* _PROMPT_: Pull every line holding the word "resolution" from the data below and copy it.

* _TASK INPUT_:
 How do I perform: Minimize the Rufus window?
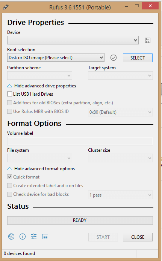tap(127, 7)
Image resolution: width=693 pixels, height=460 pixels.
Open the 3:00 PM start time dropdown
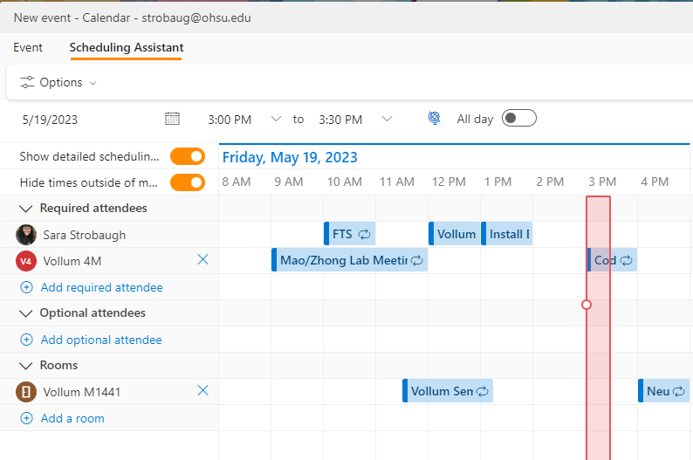pyautogui.click(x=276, y=119)
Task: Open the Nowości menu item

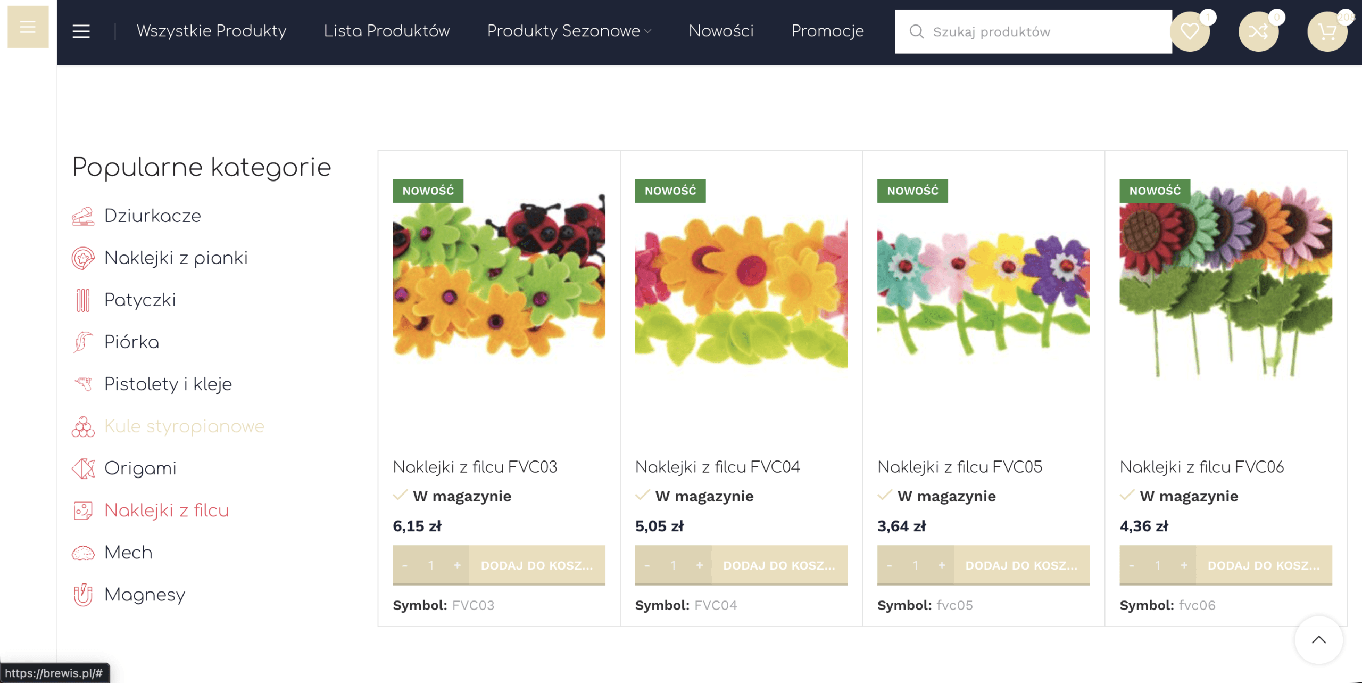Action: pyautogui.click(x=721, y=31)
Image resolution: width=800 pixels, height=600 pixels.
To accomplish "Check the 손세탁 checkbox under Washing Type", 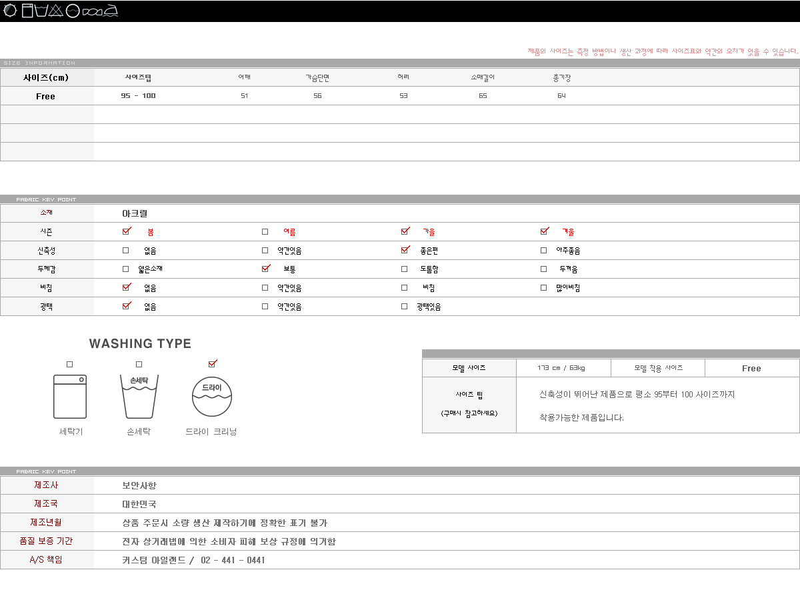I will pos(139,364).
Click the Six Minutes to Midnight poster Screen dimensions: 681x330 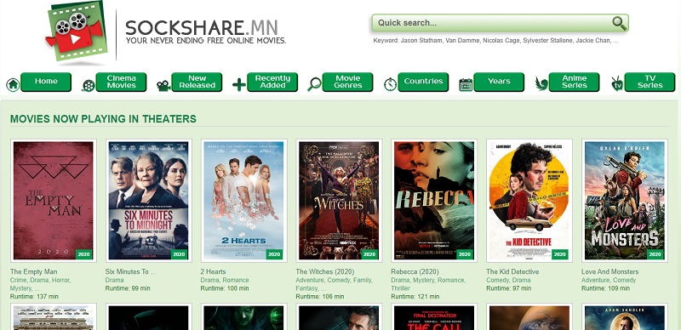148,201
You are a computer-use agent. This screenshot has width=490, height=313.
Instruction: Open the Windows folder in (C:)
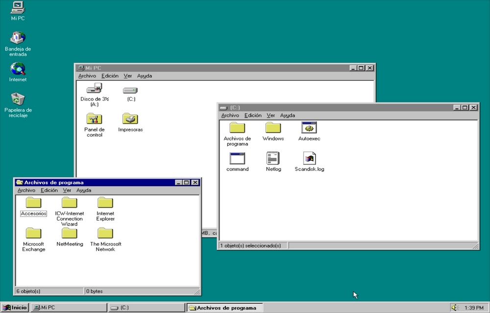click(273, 128)
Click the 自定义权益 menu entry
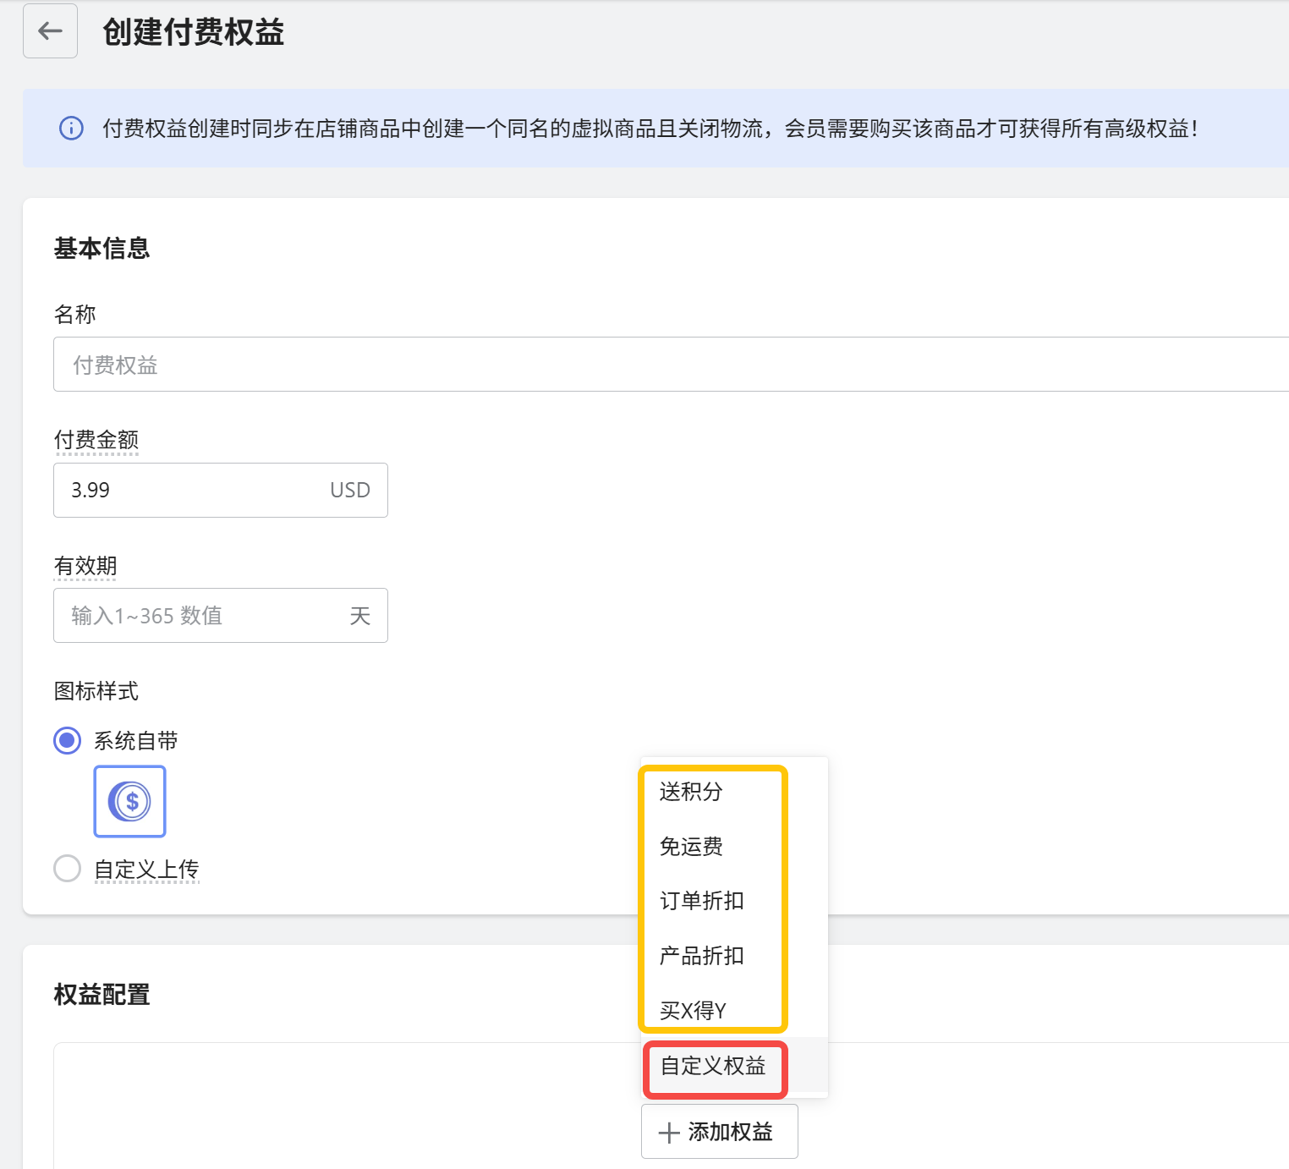 click(713, 1066)

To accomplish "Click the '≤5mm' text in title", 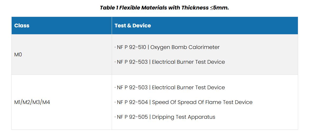I will pos(219,8).
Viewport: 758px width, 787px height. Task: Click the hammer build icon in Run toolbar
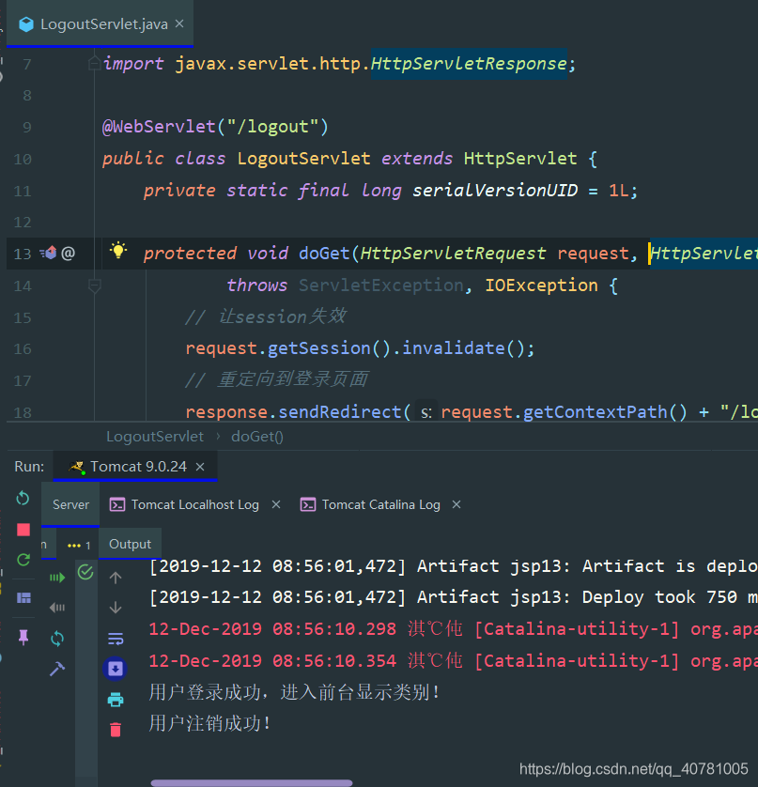(x=55, y=668)
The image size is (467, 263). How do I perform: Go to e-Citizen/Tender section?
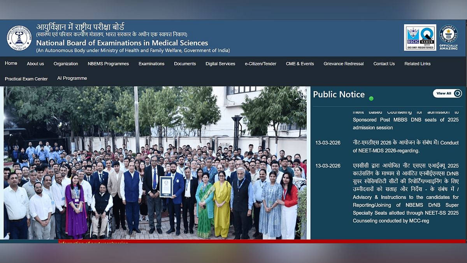click(260, 64)
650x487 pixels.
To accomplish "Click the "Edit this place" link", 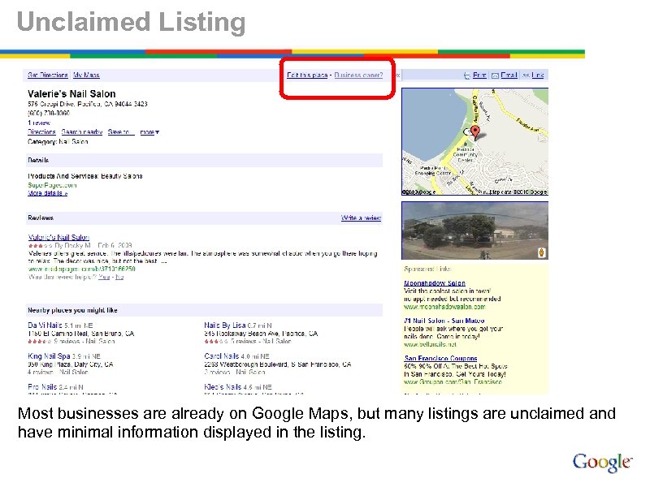I will pyautogui.click(x=309, y=74).

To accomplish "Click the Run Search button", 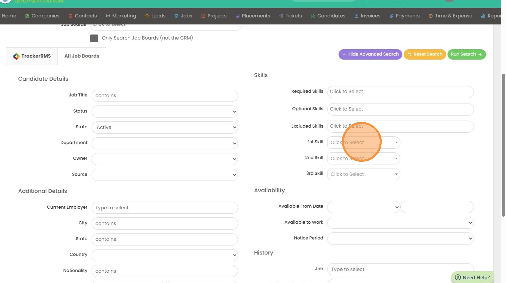I will tap(466, 54).
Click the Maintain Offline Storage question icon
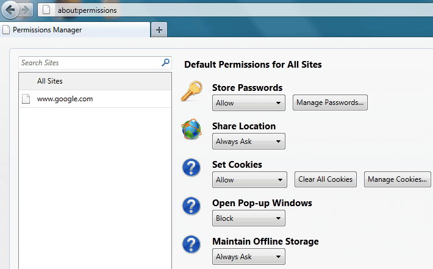The width and height of the screenshot is (433, 269). pos(191,244)
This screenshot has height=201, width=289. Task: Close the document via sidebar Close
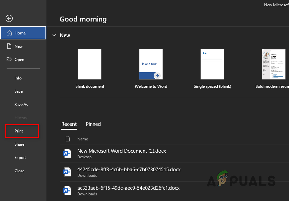point(19,171)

* _SOLUTION BELOW_:
Image resolution: width=693 pixels, height=460 pixels.
Image resolution: width=800 pixels, height=600 pixels.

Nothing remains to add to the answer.